With such a reputation ready-made in the family, it is, perhaps, little wonder that young Mistress Pitcher sought to lighten the pressure of poverty by the exercise of her inherited  gifts. But whatever was the motive that first impelled her to practice the art of soothsaying, her early success was great, and her fame spread until her musical name became a household word not only throughout this land and England, but in every port where the Yankee sailor spun his yarns, were related stories of the Lynn pythoness, which doubtless suffered no loss of embellishment or detail because of the inborn credulity of the sailor boys.  Her powers lay in no special direction, but she was sought alike by the swain in doubt as to the feelings of his fair one ; by the maiden anxious to know of the safety of her sailor lover ; by the sailor, to know if he should have a safe return ; by the merchant, solicitous of the success of his ventures ; and by the noble, to learn the future course of the affairs of state.

Mary Pitcher's Cottage, Nahant, Massachusetts

Mary Pitcher's Cottage, Nahant, Massachusetts

The well-worn path to her cottage was trodden by rich and poor, high and low, alike.
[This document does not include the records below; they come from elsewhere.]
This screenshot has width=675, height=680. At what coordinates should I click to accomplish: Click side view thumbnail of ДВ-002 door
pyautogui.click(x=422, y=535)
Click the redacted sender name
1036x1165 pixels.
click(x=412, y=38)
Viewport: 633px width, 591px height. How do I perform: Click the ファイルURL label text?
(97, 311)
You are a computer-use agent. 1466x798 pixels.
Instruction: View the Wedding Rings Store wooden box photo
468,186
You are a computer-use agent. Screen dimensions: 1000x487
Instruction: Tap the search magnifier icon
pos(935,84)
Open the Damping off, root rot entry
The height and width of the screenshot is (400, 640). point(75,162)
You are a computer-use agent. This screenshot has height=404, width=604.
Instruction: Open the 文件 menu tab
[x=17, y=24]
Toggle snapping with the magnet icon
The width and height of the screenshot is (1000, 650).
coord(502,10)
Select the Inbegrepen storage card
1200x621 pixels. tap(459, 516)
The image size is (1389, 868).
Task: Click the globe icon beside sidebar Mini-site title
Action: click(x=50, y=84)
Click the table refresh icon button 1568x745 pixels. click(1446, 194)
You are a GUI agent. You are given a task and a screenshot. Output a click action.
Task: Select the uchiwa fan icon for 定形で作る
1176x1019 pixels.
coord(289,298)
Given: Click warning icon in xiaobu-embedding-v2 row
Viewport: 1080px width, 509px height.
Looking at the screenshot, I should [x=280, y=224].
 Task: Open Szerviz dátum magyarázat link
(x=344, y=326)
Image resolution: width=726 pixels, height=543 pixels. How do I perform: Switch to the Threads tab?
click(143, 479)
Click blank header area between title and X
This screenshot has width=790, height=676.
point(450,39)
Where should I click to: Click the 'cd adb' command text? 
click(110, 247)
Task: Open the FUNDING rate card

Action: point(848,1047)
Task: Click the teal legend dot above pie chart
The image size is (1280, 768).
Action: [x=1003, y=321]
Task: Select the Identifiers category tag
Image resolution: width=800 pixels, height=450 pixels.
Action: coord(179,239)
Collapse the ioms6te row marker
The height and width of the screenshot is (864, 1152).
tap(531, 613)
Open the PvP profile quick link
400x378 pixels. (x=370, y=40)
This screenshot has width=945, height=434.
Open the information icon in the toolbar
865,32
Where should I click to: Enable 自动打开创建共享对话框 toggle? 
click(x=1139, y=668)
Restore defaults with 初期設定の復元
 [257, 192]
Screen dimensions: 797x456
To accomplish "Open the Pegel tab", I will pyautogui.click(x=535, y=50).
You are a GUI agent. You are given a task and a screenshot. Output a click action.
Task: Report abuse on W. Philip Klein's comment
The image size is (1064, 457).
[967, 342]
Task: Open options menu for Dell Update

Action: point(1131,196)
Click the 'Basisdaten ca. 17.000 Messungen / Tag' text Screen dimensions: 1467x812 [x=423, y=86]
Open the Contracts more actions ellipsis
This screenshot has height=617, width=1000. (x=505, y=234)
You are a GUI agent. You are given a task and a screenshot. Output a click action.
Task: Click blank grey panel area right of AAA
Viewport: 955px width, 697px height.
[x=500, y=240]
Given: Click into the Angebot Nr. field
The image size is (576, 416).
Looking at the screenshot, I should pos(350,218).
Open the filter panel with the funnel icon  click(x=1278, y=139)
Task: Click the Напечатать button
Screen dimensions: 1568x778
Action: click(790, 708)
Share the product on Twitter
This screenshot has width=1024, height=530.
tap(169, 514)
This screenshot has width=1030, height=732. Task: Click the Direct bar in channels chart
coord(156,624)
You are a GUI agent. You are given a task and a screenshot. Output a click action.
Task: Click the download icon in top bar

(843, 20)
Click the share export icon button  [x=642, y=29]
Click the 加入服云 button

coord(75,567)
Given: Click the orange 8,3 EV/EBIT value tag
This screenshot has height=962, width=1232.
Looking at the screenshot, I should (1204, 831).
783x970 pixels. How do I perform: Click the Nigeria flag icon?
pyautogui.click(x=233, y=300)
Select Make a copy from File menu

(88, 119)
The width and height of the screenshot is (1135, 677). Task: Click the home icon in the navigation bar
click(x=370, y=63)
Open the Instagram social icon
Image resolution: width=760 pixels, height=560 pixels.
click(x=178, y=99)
No matter what their station in the outside world, within the brown cottage beneath the shadow of High Rock, in the presence of the renowned fortune-teller, they stood on a common level, and for a consideration could learn the whereabouts of lost property or friends, or get the merest peep behind the curtain of the future.

Lewis, who was familiar with her appearance, having known her, leaves a picture very different from the fancy sketch of the Quaker bard : ” She was of medium height and size for a woman, with a good form and agreeable manners.  Her head, phrenologically considered, was somewhat capacious, her forehead broad and full, her hair dark brown, her nose inclining to be long, and her face pale and thin. Her cormtenance was intellectual, and she had the contour of face and expression which, without being positively beautiful, is nevertheless decidedly interesting, — a thoughtful, pensive, sometimes downcast look, almost approaching to melancholy, — an eye, when she looked at you, of calm and keen penetration, — and an expression of intelligent discernment half mingled with a glance of shrewdness.”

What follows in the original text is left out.